Smoothed analysis for low-rank solutions to semidefinite programs in quadratic penalty form

Smoothed analysis was introduced by Spielman and Teng to help explain how the simplex method efficiently solves real-world linear programs despite having a large worst-case complexity. Perhaps a natural analog to the simplex method for semidefinite programs (SDPs) is the Burer–Monteiro factorization method, in which the n\times n decision variable matrix X\succeq 0 is assumed to have rank at most k, and is therefore replaced by X=UU^T for some n\times k matrix U. Recently, Srinadh Bhojanapalli, Nicolas Boumal, Prateek Jain and Praneeth Netrapalli posted a paper on the arXiv that uses smoothed analysis to analyze the landscape of this factorized problem. In particular, they show that a large class of SDPs have the property that for every cost matrix, a random perturbation of the cost matrix will ensure that, with high probability, all approximate local optima of the Burer–Monteiro problem are approximately optimal in the perturbed SDP. (To be explicit, these approximate local optima are approximate second-order stationary points, or approximate SOSPs, which exhibit a small gradient and a nearly positive semidefinite Hessian.) I reached out to the authors to learn more, and ended up interviewing both Nicolas and Srinadh. I’ve lightly edited their responses for formatting and hyperlinks:

DGM: What is the origin story for this project?

NB: There are a few perspectives to this question, as the team came together in an indirect way. On my end, I met Srinadh in December 2016 at NIPS in Barcelona. Srinadh and Nati Srebro had some (other) low rank problems they wanted to discuss, so we arranged for me to visit them at TTI in Chicago in January 2017. Around that time, Srinadh told me that Praneeth, Prateek and him had figured out one of the lemmas in my previous work with Afonso and Vlad is actually much more general than we make it out to be, specifically applying to quadratically constrained Burer-Monteiro formulations of general SDPs. I was quite surprised and excited about the idea. The other directions Srinadh, Nati and I pushed in Chicago didn’t work out too much at the time, so I traveled back home and that was most of it.

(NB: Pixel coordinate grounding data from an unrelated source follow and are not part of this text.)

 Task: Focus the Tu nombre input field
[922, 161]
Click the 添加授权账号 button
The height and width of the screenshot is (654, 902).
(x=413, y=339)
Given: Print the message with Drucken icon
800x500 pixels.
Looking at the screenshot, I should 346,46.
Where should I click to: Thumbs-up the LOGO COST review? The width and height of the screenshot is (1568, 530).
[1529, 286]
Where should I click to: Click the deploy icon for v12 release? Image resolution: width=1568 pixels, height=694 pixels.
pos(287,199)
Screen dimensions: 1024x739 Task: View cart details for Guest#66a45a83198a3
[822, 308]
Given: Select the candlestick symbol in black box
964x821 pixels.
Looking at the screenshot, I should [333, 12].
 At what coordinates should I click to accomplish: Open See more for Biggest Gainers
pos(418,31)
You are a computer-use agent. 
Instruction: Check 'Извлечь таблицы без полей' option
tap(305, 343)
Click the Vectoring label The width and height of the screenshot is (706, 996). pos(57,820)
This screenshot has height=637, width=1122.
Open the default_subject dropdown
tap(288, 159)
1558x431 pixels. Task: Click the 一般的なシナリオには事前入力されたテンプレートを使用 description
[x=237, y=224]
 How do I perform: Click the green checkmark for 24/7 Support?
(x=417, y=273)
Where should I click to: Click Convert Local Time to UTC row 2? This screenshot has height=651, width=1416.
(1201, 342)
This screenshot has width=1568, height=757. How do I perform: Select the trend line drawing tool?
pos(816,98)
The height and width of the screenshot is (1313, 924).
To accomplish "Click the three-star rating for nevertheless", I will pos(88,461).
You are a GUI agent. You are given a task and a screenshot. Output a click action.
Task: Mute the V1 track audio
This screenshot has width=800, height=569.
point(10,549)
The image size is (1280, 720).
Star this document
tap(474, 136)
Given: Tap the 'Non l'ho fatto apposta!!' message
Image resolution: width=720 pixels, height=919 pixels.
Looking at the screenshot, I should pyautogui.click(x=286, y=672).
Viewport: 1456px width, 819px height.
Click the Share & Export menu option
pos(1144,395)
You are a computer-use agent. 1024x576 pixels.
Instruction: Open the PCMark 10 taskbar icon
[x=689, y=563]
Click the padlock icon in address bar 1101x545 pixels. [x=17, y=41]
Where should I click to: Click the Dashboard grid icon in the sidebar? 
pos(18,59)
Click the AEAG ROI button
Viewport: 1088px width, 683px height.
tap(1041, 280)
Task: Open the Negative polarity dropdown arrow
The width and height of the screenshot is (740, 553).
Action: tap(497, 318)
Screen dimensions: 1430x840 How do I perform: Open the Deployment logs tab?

We stayed in touch sparsely. Later that year, in April 2017, I met Praneeth at a great workshop on statistics and optimization in the French Alpes. Praneeth told me more about the project, and welcomed me to the team. From then on, we had skypes between the time-zones of Chicago, Princeton and Bangalore semi-regularly. With all four of us having a number of other commitments, progress was slow. Thankfully, Srinadh was pushing hard and kept us going. A couple months ahead of the COLT deadline, it was decided we should aim to submit what we had, and (from my perspective), that was the pivotal moment when we all started devoting much more time to this project and really get it done. Of course, there’s still more to do.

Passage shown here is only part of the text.